Orchestre de Paris – Daniel Harding – Renaud Capuçon – Jörg Widmann

Orchestre de Paris – Daniel HardingRenaud Capuçon – Jörg Widmann

Daniel Harding - Renaud Capuçon
Daniel Harding – Renaud Capuçon

Beethoven - Concerto pour violon - Ouverture Leonore II
Jörg Widmann - Babylon-Suite

Billet

Le billet était intitulé « Le concerto pour violon de Beethoven par R. Capuçon », mais cette fois pas de Gennady Rozhdestvensky pour en prendre ombrage…

Capuçon

On ne sait que louer chez ce violoniste, tant il réunit toutes les qualités : justesse d’intonation, timbres ensorcelants, dynamique, projection, présence, etc. Il réussissait à mettre dans sa poche un public pourtant bien toussant dès  les premières notes ppp de l’air de Gluck qu’il donnait en bis…

Harding et l’ODP

Une bonne entente semble prévaloir aux relations entre l’Orchestre de Paris et son nouveau directeur musical. J’avais entendu ce chef il y a cinq ans et avait conclu « un chef à suivre, même si on a quand même manqué d’émotion ce soir-là ». Son Beethoven est limpide, élégant, mais malgré ses tempi judicieux, on n’était pas entièrement captivé dans le concerto ni transporté par Leonore. Par contre sa maîtrise technique, le travail de préparation, la haute qualité de tout l’orchestre et l’investissement de chacun faisaient merveille dans le pièce qui suivait.

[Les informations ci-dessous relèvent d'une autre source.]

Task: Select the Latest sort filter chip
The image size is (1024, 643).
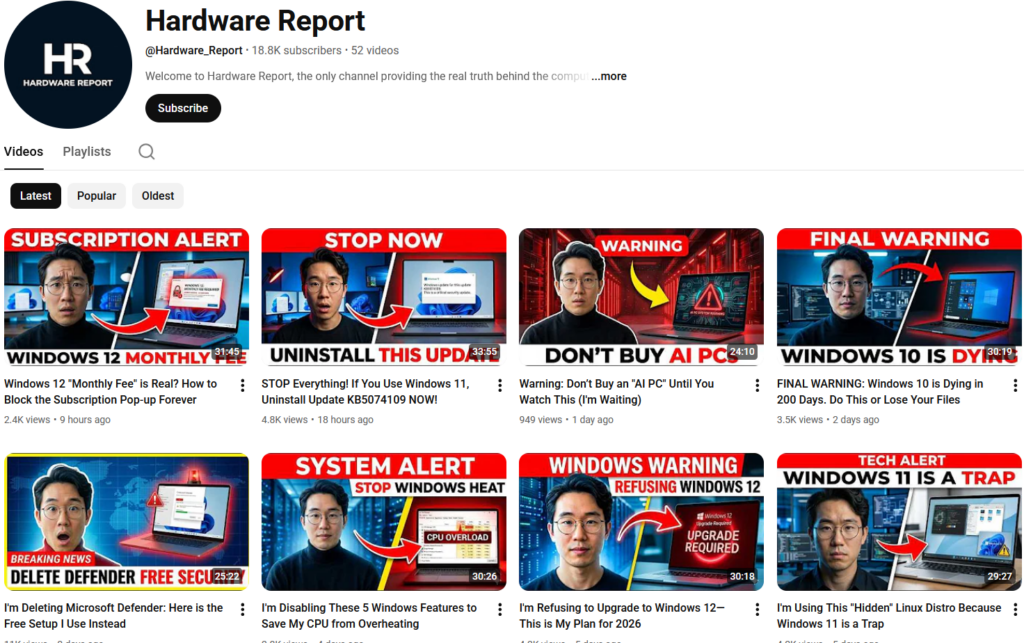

A propos de l’orchestre, un site très bien fait pour en découvrir les instruments : www.orchestredeparis.com/figuresdenotes/

Jörg Widmann (1973*)

Ce compositeur – clarinettiste a décidément le vent en poupe en ce moment : récemment, création d’un oratorio lors du concert d’ouverture de la Philharmonie de Hambourg, une pièce pour piano et orchestre à Cleveland, une autre pour orchestre bientôt dirigée par Barenboïm…

La Babylon-Suite est tirée d’un opéra relatant l’opposition des Babyloniens et de juifs exilés, d’où l’alternance de passages tonitruants avec d’autres plus lyriques. Orchestration souvent « kolossale » – avec de beaus solos dédiés à… la clarinette, musiques de foire (munichoise) voire de flonflons, passages malhériens, instrumentation au goût du jour (percussions jouées avec archets, accordéon – d’une grande présence sonore, claquement de doigts ou onomatopées des instrumentistes, etc. ). Une musique qui me faisait penser à celle d’un David del Tredici, immédiate, parfois facile, souvent ébouriffante. Succès mérité en tout cas pour l’orchestre et le chef (qui a programmé du Birtwistle pour leur prochain concert).